I think (on closer inspection) that "twonk" is short for "twonker" which = "twit" + "plonker".
Posted by brian_eggleston 9 years ago
brian_eggleston
Hello Derek.

One of the great advantages of living somewhere like NZ is that it is a largely classless society - nobody is pre-judged on their accent, knocked back for a university place or a job because they have a working class backround like people are in the UK.

I don't know what "twonk" is. "Twock" is to take without consent, steal a motor vehicle in other words, but that's probably not approriate to what you are watching!
Posted by Derek.Gunn 9 years ago
Derek.Gunn
Brian,
NZ is a lot like the UK (particularly in Christchurch) but we don't really have identifiable toffs, nor working class.
Brixton is synonymous with riots, at least in my mind. The great James Lovelock was born there, which doesn't seem consistent at all, but there you go.
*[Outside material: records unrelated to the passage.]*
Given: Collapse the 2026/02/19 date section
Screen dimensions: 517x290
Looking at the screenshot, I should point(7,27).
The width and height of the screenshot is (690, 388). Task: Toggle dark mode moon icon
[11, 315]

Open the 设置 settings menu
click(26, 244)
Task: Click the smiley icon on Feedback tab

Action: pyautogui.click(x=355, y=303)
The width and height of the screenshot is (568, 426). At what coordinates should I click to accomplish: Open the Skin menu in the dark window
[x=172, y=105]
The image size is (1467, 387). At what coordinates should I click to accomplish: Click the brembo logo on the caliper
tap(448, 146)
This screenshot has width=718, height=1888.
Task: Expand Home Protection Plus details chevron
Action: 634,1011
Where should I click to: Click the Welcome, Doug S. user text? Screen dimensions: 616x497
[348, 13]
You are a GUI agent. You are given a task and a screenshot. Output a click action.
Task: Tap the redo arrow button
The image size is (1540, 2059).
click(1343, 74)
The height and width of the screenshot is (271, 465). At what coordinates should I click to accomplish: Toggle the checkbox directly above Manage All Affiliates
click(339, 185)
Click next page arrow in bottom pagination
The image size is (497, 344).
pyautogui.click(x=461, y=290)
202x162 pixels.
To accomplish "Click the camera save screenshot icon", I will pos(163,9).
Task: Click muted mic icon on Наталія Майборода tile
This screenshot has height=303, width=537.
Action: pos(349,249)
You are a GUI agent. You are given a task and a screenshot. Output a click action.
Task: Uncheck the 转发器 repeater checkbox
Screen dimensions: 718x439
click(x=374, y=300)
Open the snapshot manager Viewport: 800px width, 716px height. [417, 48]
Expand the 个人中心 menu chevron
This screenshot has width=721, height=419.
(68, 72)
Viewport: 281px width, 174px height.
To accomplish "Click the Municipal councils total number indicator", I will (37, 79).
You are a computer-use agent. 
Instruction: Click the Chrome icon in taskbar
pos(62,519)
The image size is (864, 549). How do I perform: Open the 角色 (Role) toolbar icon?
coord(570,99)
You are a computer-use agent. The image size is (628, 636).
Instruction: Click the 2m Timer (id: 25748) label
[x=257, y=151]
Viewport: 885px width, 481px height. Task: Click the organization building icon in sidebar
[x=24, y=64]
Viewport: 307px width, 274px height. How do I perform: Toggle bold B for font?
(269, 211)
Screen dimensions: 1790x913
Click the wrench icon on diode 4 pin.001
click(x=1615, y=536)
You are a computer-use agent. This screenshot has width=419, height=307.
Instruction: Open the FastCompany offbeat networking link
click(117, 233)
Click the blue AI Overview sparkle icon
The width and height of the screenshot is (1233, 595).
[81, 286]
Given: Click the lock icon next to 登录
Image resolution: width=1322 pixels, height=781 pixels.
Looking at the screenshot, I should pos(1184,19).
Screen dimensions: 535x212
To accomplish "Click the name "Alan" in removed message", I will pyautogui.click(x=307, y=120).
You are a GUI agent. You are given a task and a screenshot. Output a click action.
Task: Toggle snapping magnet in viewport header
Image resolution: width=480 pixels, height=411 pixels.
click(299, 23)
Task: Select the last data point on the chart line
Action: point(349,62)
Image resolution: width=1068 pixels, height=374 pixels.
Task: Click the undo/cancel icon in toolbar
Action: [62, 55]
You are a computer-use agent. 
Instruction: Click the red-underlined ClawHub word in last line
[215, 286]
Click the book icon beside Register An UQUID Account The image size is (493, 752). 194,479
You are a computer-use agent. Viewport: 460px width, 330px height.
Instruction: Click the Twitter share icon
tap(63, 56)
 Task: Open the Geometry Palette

We used to play bulldog in Canada back in the 70's. Ended as soon as the last one is off his feet.
Scoutmasters didn't encourage biffo.

Just watching "Ashes to Ashes" which is extremely good. What is a "Twonk"? Anything specific?
Posted by brian_eggleston 9 years ago
brian_eggleston
Hi Derek!

I played rugby at school and enjoyed it. We were not allowed to play soccer at school (or even outside school whilst wearing our school uniforms) because the headmaster was a toff and a snob and considered it a working class game!

Whilst unsupervised, we did play Brixton Cricket (Brixton is a violent inner city suburb of London a bit like the Bronx in NYC) in which extreme violence was an integral part of the sport.

Another great game English kids play is "British Bulldog". You get two equal number of kids lined up opposite each other like two opposing armies - at least ten each side. The object is for one of the players to make it across "no man's land" and through the enemy's lines. If he is successful, he can rejoin his team, if not he stands aside. Each team take it in turns until there are only two boys left standing and the eventual winner is decided by a fight....actually, I might C&P this into my debate!
Posted by Derek.Gunn 9 years ago
Derek.Gunn
I've got to say that while soccer was clearly devised to allow sport without violence,
violence is what a lot of fans would like to see.
I'm surprised you're not more into rugby where rucking (straffing someone's back with your sprigs when they're shielding the ball on the ground) is perfectly legal.
When the adrenaline is flowing, there are people who would see even cricket become Bronkian hypercricket (where you hit each other over the head with cricket bats).